324 Wiggle Sort II 摆动排序 II
Description:
Given an unsorted array nums, reorder it such that nums[0] < nums[1] > nums[2] < nums[3]....
Example:
Example 1:
Input: nums = [1, 5, 1, 1, 6, 4]
Output: One possible answer is [1, 4, 1, 5, 1, 6].
Example 2:
Input: nums = [1, 3, 2, 2, 3, 1]
Output: One possible answer is [2, 3, 1, 3, 1, 2].
Note:
You may assume all input has valid answer.
Follow up:
Can you do it in O(n) time and/or in-place with O(1) extra space?
题目描述:
给定一个无序的数组 nums,将它重新排列成 nums[0] < nums[1] > nums[2] < nums[3]... 的顺序。
示例 :
示例 1:
输入: nums = [1, 5, 1, 1, 6, 4]
输出: 一个可能的答案是 [1, 4, 1, 5, 1, 6]
示例 2:
输入: nums = [1, 3, 2, 2, 3, 1]
输出: 一个可能的答案是 [2, 3, 1, 3, 1, 2]
说明:
你可以假设所有输入都会得到有效的结果。
进阶:
你能用 O(n) 时间复杂度和 / 或原地 O(1) 额外空间来实现吗?
思路:
- 排序再交叉插入原数组
比如 [1, 2, 3], [4, 5], 插入之后就可以得到 [1, 4, 2, 5, 3]
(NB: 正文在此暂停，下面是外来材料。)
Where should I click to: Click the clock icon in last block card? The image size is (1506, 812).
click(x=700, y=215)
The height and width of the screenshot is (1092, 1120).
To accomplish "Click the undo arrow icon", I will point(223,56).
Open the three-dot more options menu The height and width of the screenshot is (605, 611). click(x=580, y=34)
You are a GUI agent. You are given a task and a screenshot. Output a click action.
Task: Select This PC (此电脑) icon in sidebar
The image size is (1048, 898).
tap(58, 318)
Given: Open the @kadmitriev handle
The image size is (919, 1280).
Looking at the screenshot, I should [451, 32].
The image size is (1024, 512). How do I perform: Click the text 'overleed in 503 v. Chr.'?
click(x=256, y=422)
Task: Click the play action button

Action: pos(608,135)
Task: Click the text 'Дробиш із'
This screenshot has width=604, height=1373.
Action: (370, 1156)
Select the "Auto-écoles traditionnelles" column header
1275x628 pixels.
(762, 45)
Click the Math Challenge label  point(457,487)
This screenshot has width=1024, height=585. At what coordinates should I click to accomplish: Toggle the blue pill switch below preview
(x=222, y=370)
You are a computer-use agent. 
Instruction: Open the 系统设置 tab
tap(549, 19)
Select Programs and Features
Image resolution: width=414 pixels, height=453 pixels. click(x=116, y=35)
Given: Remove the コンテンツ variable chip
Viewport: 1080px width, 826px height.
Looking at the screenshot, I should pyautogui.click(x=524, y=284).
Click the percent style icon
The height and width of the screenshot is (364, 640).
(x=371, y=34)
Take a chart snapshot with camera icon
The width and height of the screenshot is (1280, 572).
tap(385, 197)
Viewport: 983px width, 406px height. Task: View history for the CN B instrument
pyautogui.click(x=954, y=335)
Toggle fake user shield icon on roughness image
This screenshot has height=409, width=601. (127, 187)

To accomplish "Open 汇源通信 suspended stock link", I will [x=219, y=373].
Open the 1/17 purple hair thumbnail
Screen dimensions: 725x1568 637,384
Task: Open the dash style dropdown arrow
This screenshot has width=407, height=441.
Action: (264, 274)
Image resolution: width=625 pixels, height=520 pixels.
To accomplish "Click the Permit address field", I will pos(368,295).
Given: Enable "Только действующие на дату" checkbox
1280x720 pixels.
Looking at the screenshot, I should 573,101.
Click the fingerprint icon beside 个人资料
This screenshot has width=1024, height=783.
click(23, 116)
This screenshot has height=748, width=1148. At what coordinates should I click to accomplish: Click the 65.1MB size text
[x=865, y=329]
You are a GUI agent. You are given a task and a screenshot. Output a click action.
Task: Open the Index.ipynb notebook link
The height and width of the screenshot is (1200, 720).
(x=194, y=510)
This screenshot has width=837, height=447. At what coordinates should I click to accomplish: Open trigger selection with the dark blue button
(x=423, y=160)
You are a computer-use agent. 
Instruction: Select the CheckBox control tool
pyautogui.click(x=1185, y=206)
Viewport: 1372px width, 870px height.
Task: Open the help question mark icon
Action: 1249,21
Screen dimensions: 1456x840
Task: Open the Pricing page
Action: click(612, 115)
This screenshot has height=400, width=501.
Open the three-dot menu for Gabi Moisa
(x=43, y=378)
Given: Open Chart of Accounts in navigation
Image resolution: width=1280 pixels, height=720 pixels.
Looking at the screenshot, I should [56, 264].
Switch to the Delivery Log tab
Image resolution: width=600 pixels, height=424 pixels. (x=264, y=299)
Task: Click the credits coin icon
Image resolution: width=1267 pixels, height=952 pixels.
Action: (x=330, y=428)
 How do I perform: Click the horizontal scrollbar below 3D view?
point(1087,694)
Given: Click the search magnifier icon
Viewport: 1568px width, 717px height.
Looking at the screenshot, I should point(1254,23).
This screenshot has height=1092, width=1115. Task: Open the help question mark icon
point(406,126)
时间复杂度O(nlgn), 空间复杂度O(1) - 利用快速排序的思想, 找到数组的中位数
然后将数组按中位数分开, 那么中位数左边都比中位数小, 右边都比中位数大
然后将中位数两边的数组反向, 再依次插入就能得到摆动数组
比如 [1, 2, 5, 5, 5, 5, 6, 7] -> [5, 5, 2, 1], [7, 6, 5, 5] -> [5, 7, 5, 6, 2, 5, 1, 5]
时间复杂度O(nlgn), 空间复杂度O(1)
代码:
C++:
class Solution
{
public:
void wiggleSort(vector& nums)
{
nth_element(nums.begin(), nums.begin() + (nums.size() >> 1), nums.end());
int n = nums.size(), mid = nums[nums.size() >> 1], i = 0, j = 0, k = nums.size() - 1;
#define f(i) nums[(((i) << 1) + 1) % (n | 1)]
while (j <= k)
{
if (f(j) > mid)
{
swap(f(i), f(j));
++i;
++j;
}
else if (f(j) < mid)
{
swap(f(j), f(k));
--k;
}
else ++j;
}
}
};
Java:
class Solution {
private void swap(int[] nums, int p, int q) {
int temp = nums[p];
nums[p] = nums[q];
nums[q] = temp;
}
private int getIndex(int n, int i) {
return i <= (n - 1) / 2 ? i * 2 : (i - (n + 1) / 2) * 2 + 1;
}
private int getKth(int[] nums, int k) {
int n = nums.length, start = 0, end = n - 1;
while (true) {
int pivot = nums[getIndex(n, end)], p = start, q = p;
for (int i = start; i < end; i++)
if (nums[getIndex(n, i)] <= pivot) {
swap(nums, getIndex(n, q++), getIndex(n, i));
if (nums[getIndex(n, q - 1)] < pivot) swap(nums, getIndex(n, p++), getIndex(n, q - 1));
}
swap(nums, getIndex(n, q++), getIndex(n, end));
if (k < p - start) end = p - 1;
else if (k < q - start) return pivot;
else {
k -= q - start;
start = q;
}
}
}
public void wiggleSort(int[] nums) {
int n = nums.length, mid = (n - 1) / 2;
getKth(nums, mid);
for (int p = 0, q = mid; p < q; p++, q--) swap(nums, getIndex(n, p), getIndex(n, q));
for (int p = mid + 1, q = n - 1; p < q; p++, q--) swap(nums, getIndex(n, p), getIndex(n, q));
}
}
Python:
class Solution:
def wiggleSort(self, nums: List[int]) -> None:
"""
Do not return anything, modify nums in-place instead.
"""
nums[0::2], nums[1::2] = sorted(nums)[:len(nums) - (len(nums) >> 1)][::-1], sorted(nums)[len(nums) - (len(nums) >> 1):][::-1]